▸ **PASSAGE**:
►
384/// (This is independent of whether the secret key material is
385/// locked.)  A smart card, for instance, is available when it is
386/// inserted, and it is not available when it is not inserted.
387/// Devices that are available are always returned by
388/// [`Backend::list`].
389///
390/// ## Configured
391///
392/// A device is configured if it can be used without further
393/// configuration.  (This is independent of whether the secret key
394/// material is locked.)  To use the secret key material on a
395/// smartcard or a TPM, the user may first need to load the OpenPGP
396/// certificate corresponding to the secret keys.  Most devices,
397/// however, are already configured, or are able to configure
398/// themselves without the user's intervention.  For instance, OpenPGP
399/// smartcards don't normally contain the OpenPGP certificate
400/// corresponding to the secret keys, but they do contain the keys'
401/// OpenPGP fingerprints, and an OpenPGP card backend could fetch
402/// the certificate's without user intervention.
◄
▸ **DATA SEGMENT**:
►
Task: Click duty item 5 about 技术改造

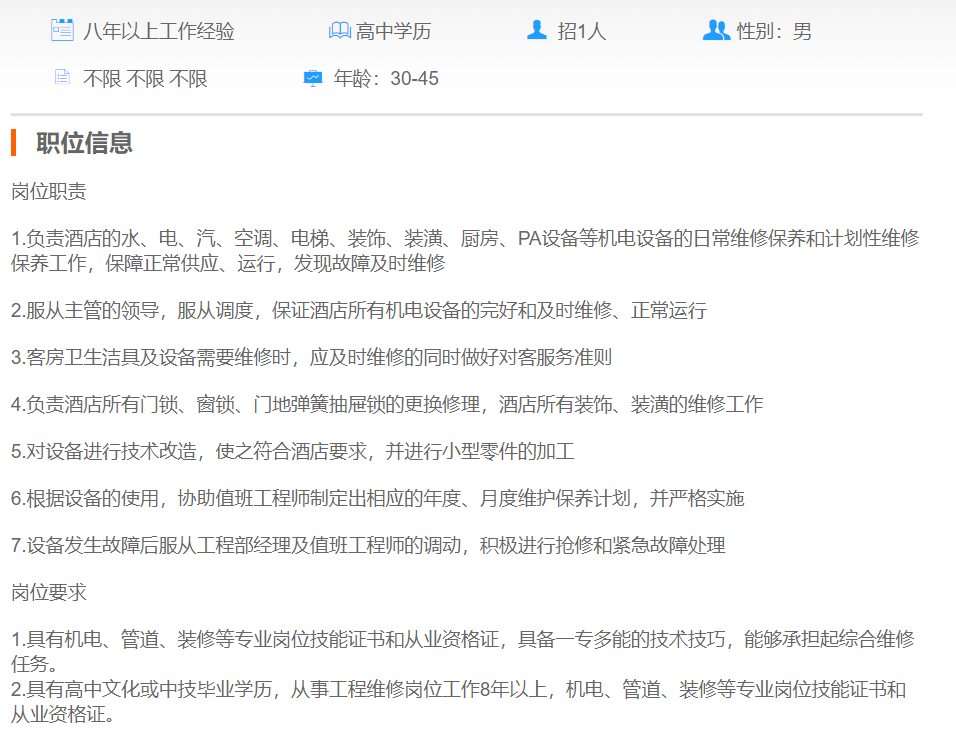Action: pos(292,451)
◄
▸ **LIST OF TASKS**:
A. Answer these questions from the documentation excerpt on device states:
(i) When does the documentation excerpt say a smart card is available?
(ii) Which function always returns devices that are available?
(iii) What do OpenPGP smartcards contain, even though they don't normally contain the OpenPGP certificate?
B. Reproduce the documentation excerpt on device states word for word, from "384/// (This is" to "is not inserted.".
C. Extend the documentation excerpt on device states past its final sentence.

▸ **OUTPUTS**:
A.
(i) A smart card is available when it is inserted.
(ii) `Backend::list` always returns devices that are available.
(iii) They contain the keys' OpenPGP fingerprints.

B.
384/// (This is independent of whether the secret key material is
385/// locked.)  A smart card, for instance, is available when it is
386/// inserted, and it is not available when it is not inserted.

C.
403///
404/// Devices that are available, but not configured should still be
405/// returned by [`Backend::list`].  However, because the keys may not
406/// be known, the keys may not be enumerable or not usable.  In this
407/// case, [`DeviceHandle::list`] should return
408/// [`Error::Unconfigured`].
409///
410/// If a device contains multiple keys, and some can be configured
411/// while others aren't, then each key should be exposed as a separate
412/// device; this API assumes that either no key or all keys on a given
413/// device are configured.
414///
415/// ## Registered
416///
417/// A device that is registered is a device whose meta-data has been
418/// saved locally.  Devices that are registered are returned by
419/// [`Backend::list`] even if they are not available.  Likewise, the
420/// keys on a registered device are returned by [`DeviceHandle::list`]
421/// even when the device is not available.  When the key store
422/// attempts to decrypt a message, it may prompt the user to insert an
423/// unavailable, registered device.
424///
425/// When a backend scans for devices, it should not automatically
426/// register devices.  Once a device has been successfully used,
427/// however, a backend may register the device.  For instance, a smart
428/// card that is discovered by a scan should not automatically be
429/// registered.  However, when the smart card is successfully used to
430/// create a signature or decrypt a message, then it may be registered
431/// without further intervention from the user.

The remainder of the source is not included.